Change 343267 had a related patch set uploaded (by Ema):
[operations/puppet] cache_text varnishtest: 'Vary: Cookie' and Non-Session cookies

https://gerrit.wikimedia.org/r/343267

Change 343267 merged by Ema:
[operations/puppet] cache_text varnishtest: 'Vary: Cookie' and Non-Session cookies

https://gerrit.wikimedia.org/r/343267

ema added a comment.Mar 17 2017, 10:47 AM

Wouldn't Vary: Cookie explode caching all over the place due to things like the last visit date?

Nope! The cache is bypassed only in case of requests with session/token cookies and responses with Vary: Cookie.

I've expanded the test case to also cover non-session cookies. Here is the VCL in case you're interested in the implementation details. :)

@DStrine @AndyRussG Can we prioritise working on this again once banner sequencing is done? It would be a considerable boost to our productivity if we can get faster previewing.

AndyRussG added a comment.EditedJun 22 2017, 5:55 PM

The most recent version of the change in Gerrit now only purges URLs for the user's language.

@ema This reduces the number of URLs to purge from 3000 to 6. Is purging 6 URLs about 50-200 times a day OK for our our infrastructure?

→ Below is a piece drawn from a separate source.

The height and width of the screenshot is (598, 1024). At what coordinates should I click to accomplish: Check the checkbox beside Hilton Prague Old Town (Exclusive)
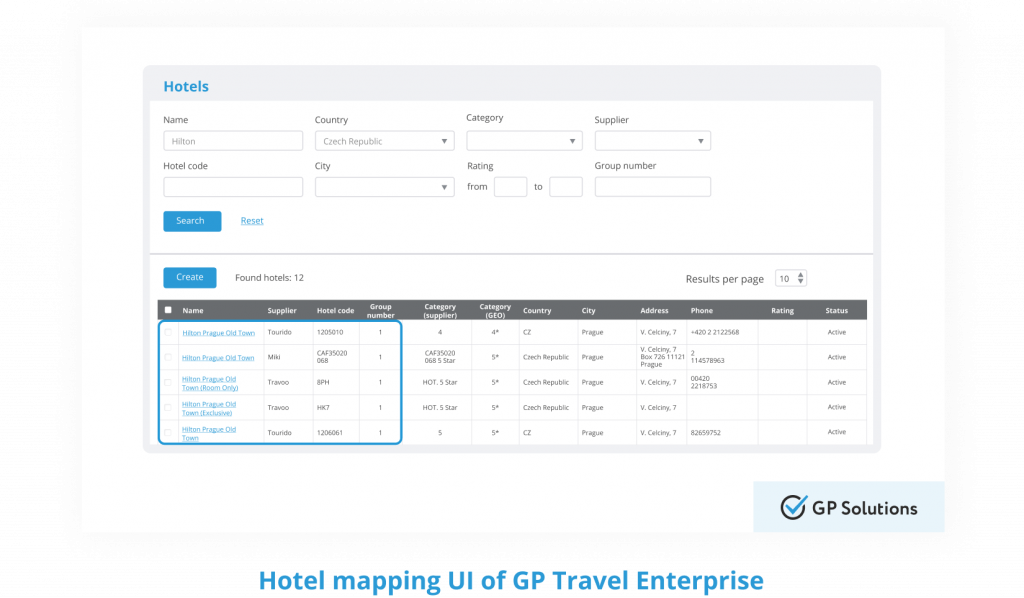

@Pcoombe @DStrine This means that Varnish will only be purged for the language configured in the account of the user saving the banner. While I think this may take care of a number of use cases, I imagine there will be many times when you wish to purge in a different language... Maybe for those situations, we could add some controls to purge for one specific language at a time?

Thanks!!!

Change 336237 merged by jenkins-bot:
[mediawiki/extensions/CentralNotice@master] Purge banner content from front-end cache on banner save

https://gerrit.wikimedia.org/r/336237

@Pcoombe can you verify if this is working?

Pcoombe closed this task as Resolved.Aug 16 2017, 8:06 PM

Yes, and life is much easier. Thanks!